Pundits and politicians are calling on the government to "do something" about the state of the Canadian labour market; these calls are presumably based on a perception that job growth is still weak. It's not clear upon which data this assessment is based. The data that would be most informative are no longer being collected, and the best available proxy that I can find suggests that rates of job creation are back to pre-recession levels.
This tells the story of how US employment fell and why it's struggling to recover. The drop in employment wasn't due to an increase in layoffs. Instead, the rate of hiring fell by some 20%, and it still hasn't recovered. The only reason why employment isn't falling further is that quit rates have fallen: more people are holding onto jobs that they might otherwise have left if there were better opportunities. So the problem in the US really is one of job creation.

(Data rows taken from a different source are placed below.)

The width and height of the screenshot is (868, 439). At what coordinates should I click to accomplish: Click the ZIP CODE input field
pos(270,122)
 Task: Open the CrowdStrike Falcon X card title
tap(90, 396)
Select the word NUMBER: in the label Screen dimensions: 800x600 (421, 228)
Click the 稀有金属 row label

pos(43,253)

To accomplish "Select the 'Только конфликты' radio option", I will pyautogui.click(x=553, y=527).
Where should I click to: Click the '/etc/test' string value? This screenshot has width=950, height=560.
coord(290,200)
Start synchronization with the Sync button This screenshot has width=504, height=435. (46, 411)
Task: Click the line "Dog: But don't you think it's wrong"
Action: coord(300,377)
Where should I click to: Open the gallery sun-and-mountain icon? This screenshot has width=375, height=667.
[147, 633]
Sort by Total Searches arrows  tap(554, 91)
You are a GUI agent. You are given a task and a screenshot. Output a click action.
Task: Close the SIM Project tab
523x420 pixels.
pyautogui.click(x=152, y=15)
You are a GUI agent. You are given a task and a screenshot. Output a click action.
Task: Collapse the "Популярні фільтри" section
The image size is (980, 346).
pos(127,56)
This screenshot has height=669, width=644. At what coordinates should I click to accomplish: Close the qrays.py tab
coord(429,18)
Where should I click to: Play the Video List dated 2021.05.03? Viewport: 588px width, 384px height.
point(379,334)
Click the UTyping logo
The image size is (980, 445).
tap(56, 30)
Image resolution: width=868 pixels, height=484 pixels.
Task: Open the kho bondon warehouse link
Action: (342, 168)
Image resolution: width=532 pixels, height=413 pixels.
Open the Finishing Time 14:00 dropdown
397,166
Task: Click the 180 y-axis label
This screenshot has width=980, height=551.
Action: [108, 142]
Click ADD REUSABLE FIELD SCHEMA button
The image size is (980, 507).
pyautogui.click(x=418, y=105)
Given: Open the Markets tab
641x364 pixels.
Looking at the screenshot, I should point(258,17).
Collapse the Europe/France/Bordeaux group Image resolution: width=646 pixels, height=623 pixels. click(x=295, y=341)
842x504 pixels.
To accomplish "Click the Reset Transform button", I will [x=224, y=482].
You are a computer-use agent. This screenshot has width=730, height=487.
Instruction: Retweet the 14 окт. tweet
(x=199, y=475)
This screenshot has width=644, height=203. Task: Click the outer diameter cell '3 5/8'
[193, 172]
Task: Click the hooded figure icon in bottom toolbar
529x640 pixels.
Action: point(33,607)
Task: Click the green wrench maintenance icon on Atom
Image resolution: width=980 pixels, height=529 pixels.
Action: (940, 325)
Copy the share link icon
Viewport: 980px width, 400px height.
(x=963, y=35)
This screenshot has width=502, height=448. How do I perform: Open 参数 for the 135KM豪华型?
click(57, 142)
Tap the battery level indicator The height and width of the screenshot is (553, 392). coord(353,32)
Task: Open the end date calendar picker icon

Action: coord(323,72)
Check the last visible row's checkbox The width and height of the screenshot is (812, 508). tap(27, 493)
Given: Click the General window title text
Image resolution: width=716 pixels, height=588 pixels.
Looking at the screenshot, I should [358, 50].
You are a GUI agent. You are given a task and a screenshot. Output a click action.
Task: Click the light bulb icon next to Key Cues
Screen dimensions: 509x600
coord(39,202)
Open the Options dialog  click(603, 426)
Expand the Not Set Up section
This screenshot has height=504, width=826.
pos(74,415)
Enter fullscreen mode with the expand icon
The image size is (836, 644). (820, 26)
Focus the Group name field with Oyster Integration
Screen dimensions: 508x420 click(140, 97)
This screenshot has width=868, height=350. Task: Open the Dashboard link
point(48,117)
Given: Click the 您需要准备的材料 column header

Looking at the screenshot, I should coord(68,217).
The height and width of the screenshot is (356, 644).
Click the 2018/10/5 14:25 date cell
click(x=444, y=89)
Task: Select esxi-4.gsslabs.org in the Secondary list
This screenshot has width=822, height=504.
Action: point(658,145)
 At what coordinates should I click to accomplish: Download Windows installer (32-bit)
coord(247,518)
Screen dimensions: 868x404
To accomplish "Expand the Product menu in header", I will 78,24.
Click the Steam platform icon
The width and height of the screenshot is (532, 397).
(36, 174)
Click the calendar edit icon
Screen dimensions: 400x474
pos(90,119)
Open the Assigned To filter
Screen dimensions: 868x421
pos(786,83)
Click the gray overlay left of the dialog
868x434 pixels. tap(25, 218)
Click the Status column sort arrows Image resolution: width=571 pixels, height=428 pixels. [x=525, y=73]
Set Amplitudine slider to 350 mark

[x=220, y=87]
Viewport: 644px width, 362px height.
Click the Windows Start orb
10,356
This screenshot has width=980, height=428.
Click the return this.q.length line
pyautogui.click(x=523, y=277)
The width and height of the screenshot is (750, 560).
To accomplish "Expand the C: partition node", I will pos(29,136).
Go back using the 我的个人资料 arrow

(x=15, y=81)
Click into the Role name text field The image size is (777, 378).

When Statistics Canada releases its monthly Labour Force Survey, it publishes numbers for the stock of people who are employed and unemployed in a given month. This is of course a very important piece of information to have, but our understanding of the state of the labour market would be even better if we had data on the flows into and out of employment. There is no Canadian counterpart to the JOLTS - although it may be possible to tease some of this information from the micro data files.
A series that should be a good proxy for hires is the number of people who have been at their current job for a short period of time. The LFS provides numbers for those with various durations of job tenure, so I'm going to look at the shortest duration: those who have been at their current job for three months or less. If hiring rates move, this series should move as well (with a lag, of course).
The data are not seasonally adjusted. This matters, because much of the Canadian labour market is driven by seasonal factors. So the following bar charts group the data by month, so that deviations from the usual seasonal movements can be identified more easily.
The first thing to note is the scale of the vertical axis. In September 2011, 1.2m workers - 7% of the total - had been at their current jobs for less than three months. The scale of the gross job flows in and out of employment is one or two orders of magnitude greater than the net flows that make the headlines.
The monthly short-term tenure series started falling behind their usual levels in early 2009, and were significantly so from April 2009 through to January 2010. (Recall that this series reacts to changed in hiring with a lag of up to three months.) But since then, and certainly in 2011, the numbers have been roughly consistent with pre-recession levels.
The same narrative applies to the creation of full-time jobs:
I don't have much to say about part-time employment patterns, but for completeness, here is the graph:
My reading of the data of which I'm aware suggests that current rates of job creation are consistent with those observed during the last expansion, and have been so for a year or so. Calls for the government to "do something" are misplaced; the labour market has been functioning normally for quite some time now.